The covers of the Pearls are minimalist & gorgeous. The orange color block is embossed, as is all the text. And, like every other New Directions book I’ve seen, it’s numbered. Imagine a complete set lined up on a bookshelf… stunning!

Everything and Nothing is a collection of Jorge Luis Borges’ writings, released in a New Directions Pearl edition.  I’m a huge fan of the Pearls – they’re throwbacks to a time when paperbacks came in 4-1/2″ x 7″ format and fit handily inside your jacket pocket.  Ficciones holds a special place in my heart.  But this particular collection is beautiful, compact and contains some of the author’s best work.  If you already know & love Borges, it is the perfect vehicle to become reacquainted.  If you’ve yet to have the pleasure of reading Borges’ sublime (truly!) prose, Everything and Nothing is a powerful introduction to the best of the short stories, lectures and essays.

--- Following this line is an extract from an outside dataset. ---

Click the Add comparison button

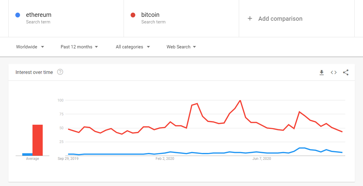(x=280, y=19)
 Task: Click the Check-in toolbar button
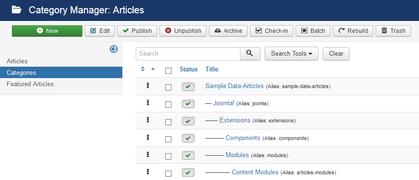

Borges is one of the few writers I’ll read over and over again.  His prose style is clean, succinct.  It nicely balances out against the complexity and cerebral quality of his subject matter.  The Lottery in Babylon is a story about a society ruled entirely by chance.  At first it seems ridiculous, – a city in which all decisions are made through lottery.  But as the story progresses, the plot inverts and life in Babylon becomes eerily familiar.  The Garden of Forking Paths is spy vs. spy, a labyrinthine espionage tale with a twist at the end you’ll never see coming.  Tlön, Uqbar, Orbis Tertius is supposedly about the internet… but I, personally, don’t see it.  For me it’s a much more straightforward narrative on the manipulation of reality and history by a small group of individuals.  My absolute favorite of the collection, Blindness, is a lecture Borges gave in the 1970′s.  If I am ever stranded on a desert island I want it with me.

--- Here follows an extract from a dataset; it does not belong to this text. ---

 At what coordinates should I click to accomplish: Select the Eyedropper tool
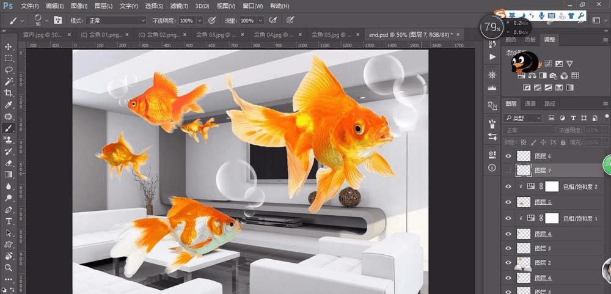coord(9,105)

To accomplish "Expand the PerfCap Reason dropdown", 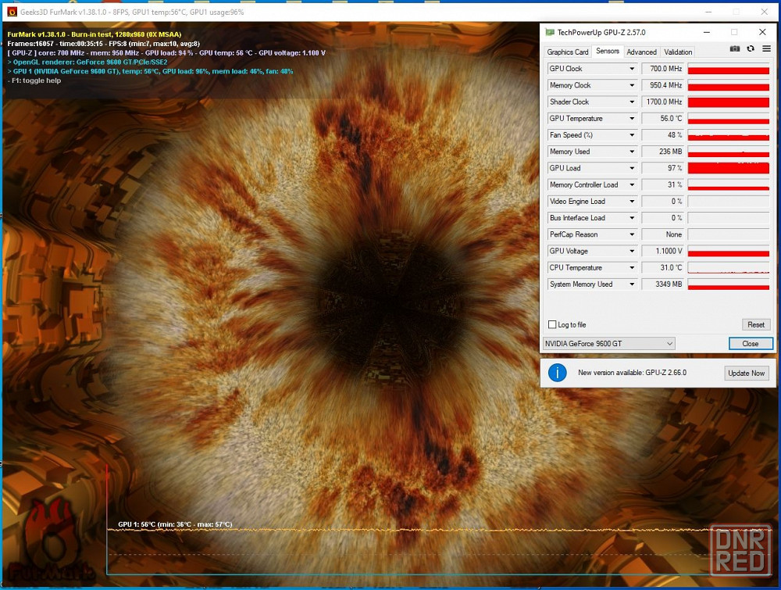I will click(632, 234).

For me to live without hate is easy, for I have never felt hate.  To live without love I think is impossible, happily impossible for each one of us.  But the first part – “I want to live with myself, / I want to enjoy the good that I owe to heaven” – if we accept that in the good of heaven there can also be darkness, then who lives more with themselves?  Who can explore themselves more?  Who can know more of themselves?  According to the Socratic phrase, who can know himself more than the blind man?

A writer lives.  The task of being a poet is not completed at a fixed schedule.  No one is a poet from eight to twelve and from two to six.  Whoever is a poet is one always, and continually assaulted by poetry.  I suppose a painter feels that colors and shapes are besieging him.  Or a musician feels that the strange world of sounds – the strangest world of art – is always seeking him out, that there are melodies and dissonances looking for him.  For the task of an artist, blindness is not a total misfortune.  It may be an instrument.

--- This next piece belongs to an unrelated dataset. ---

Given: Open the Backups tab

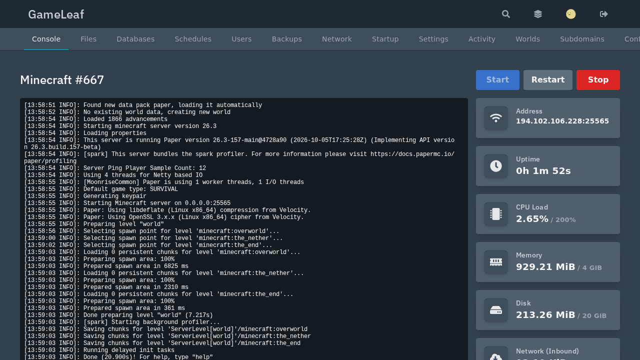Looking at the screenshot, I should 287,39.
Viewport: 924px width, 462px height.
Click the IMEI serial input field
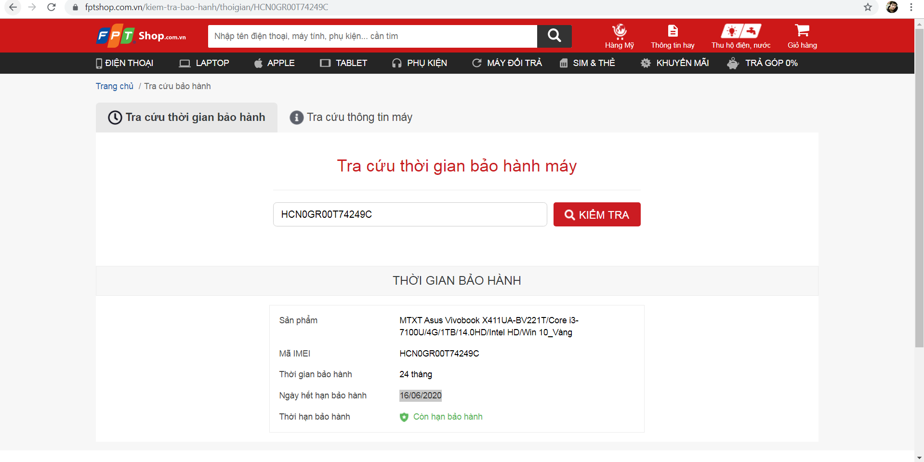coord(409,214)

Four separate translators worked on the stories and essays that make up Everything and Nothing.  Donald A. Yates, who also wrote the introduction; James E. Irby; John M. Fein and Eliot Weinberger.  This is worth mentioning because Borges voice remains consistent from piece to piece, regardless of who is translating.

I don’t speak or read Spanish.  But in the past I’ve read multiple works of a single author, each interpreted by a different translators.  The substitution of one translator for another can be glaringly obvious.  After reading a book translated by Lucia Graves  I went looking for more novels by its Spanish author.  The next book I picked up was (unfortunately) done by a different translator in whose hands the characters became flat and two-dimensional.  I never bothered with that author again.  To the point: With great power comes great responsibility.  The credit for the smooth flow of this collection is a testament to the skill of the translators.  And while I know it must be so, how could the original Spanish possibly be any better?

Please forgive the poor metaphor, but I find reading Borges’ soothing. Comparable to watching words float by on a stream.  Every so often you fish out an idea like so much flotsam.  Sometimes to keep, sometime to throw back.  You can spend hours doing this.  Days.  Possibly weeks.  And be perfectly content the entire time.

Now, if you’ll excuse me?  It’s time to crawl back under my table.